日は沈み、あたりは闇に包まれつつある。しかし人混みは静まるわけでもなく、むしろ賑わいは増す一方。
そんな今宵は江戸の開国二十周年を祝う祭りの日だ。
刹那が高杉に指定された通り、日が落ちる頃に再び橋の上へと訪れると、そこには既に高杉が居た。
ささのせいで表情は見えないが、わずかに見える口元が弧を描いているのを見た限り、大層機嫌がいいらしい。高杉は刹那の姿を確かめると、そのまま踵を返して歩き出した。それに駆け寄りながら刹那が口を開く。
「遅くなってしまってすみません」
「何かしこまってやがる。今日は祭りだぜェ?気楽にいこーや」
「あはは、そんなことしたらまた子ちゃんにどやされちゃいますよ私」
「ククッ、そりゃあ始めの頃だけだ。あいつももう何も言うめーよ」
「そうですかね…。…あ、ところでこれから何があるんですか?面白いものって何なんですか?」
「そりゃあ見てからのお楽しみだ」
そう言ってくつくつと笑う高杉に刹那は首を傾ける。そうしている内にもせよ二人はどんどん足を進め、さらに人通りの多い祭り会場の中心を目指す。その間高杉が笑みを絶やすことはなかった。

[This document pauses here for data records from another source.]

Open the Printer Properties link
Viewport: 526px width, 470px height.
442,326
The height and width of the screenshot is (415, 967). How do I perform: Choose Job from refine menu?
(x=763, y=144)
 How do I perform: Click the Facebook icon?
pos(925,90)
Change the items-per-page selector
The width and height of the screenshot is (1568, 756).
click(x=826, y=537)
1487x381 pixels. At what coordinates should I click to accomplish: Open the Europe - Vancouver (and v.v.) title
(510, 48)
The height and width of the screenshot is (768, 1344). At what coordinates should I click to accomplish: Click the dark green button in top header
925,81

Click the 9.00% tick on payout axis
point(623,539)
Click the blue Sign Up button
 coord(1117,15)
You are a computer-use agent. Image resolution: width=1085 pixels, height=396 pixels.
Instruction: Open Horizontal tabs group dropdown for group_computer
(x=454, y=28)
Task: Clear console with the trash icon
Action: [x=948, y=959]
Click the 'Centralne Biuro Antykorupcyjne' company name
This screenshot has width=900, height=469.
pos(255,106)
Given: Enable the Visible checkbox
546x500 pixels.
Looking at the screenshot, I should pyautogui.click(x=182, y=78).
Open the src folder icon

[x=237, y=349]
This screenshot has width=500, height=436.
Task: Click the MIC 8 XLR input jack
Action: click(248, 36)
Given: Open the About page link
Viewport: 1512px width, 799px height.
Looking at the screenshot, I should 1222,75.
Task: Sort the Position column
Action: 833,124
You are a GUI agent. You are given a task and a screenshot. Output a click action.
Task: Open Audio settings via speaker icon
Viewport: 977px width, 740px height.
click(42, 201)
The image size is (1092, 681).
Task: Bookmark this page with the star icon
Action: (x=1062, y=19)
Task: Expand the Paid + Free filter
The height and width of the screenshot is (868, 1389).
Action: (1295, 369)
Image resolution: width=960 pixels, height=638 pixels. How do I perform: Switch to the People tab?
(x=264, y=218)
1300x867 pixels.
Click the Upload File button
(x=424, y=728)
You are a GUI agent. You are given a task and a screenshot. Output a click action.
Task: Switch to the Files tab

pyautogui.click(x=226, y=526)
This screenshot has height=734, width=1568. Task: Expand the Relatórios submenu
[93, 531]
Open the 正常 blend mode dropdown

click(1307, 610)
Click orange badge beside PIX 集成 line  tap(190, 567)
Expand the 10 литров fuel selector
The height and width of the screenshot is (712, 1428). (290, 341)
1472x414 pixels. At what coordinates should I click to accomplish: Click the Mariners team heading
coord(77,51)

一方そのころ、同じようにして祭りに来ているものたちが居た。
「銀ちゃーん早くー!」
「ったく、まだまだ神楽もガキだな。ちったあ落ち着きやがれ」
「それ両手に綿あめ持ってりんご飴くわえてる人が言うセリフじゃありませんけど」
「いーじゃねえか、今日は祭りだ。お前らもまだまだ若ぇんだから祭りでははしゃいでりゃいいんだよ」
「ちょ、言ってること滅茶苦茶なんですけどこの人…」
そこに居るのは万事屋一行と平賀源外。
源外はからくりを披露するという仕事のため、万事屋一行は単純に祭りを楽しむため、共に会場へと訪れていた。
「……じゃあ俺ぁもう行くからな。あとはてきとーに楽しんでくれや」
「ありがとうございます源外さん!」
「あぁ……じゃあな」
「……」
どこか暗い顔をして立ち去る源外を黙って見送る銀時。それに気がついたのは新八は声をかける。
「どうしたんですか?銀さん。そんな怖い顔して……」
「…なんでもねぇよ。ほら、おまえらもせっかくなんだから遊んでこい。俺の綿あめやるから」
「銀さんが甘味を他人に渡すなんてなんか不気味ですね…、けどありがとうございます!行こう、神楽ちゃん!」
「おぉよ、ぱっつぁん!」
そう言って駆けてゆく子どもたち二人の背中をほどけた笑顔で見つめる。やはりまだまだ子供なんだな、と銀時が思った瞬間だった。
「やっぱり祭りは派手じゃねぇとなあ」
同時刻、祭りで賑わう人混みの中、少女刹那は一人ふらふらとまるでさ迷うかのように歩いていた。
「これはどっちに行けばいーの…?」
眉間に皺を寄せる刹那に先程まで共に行動していた高杉が、別れ際に告げた言葉はこうだ。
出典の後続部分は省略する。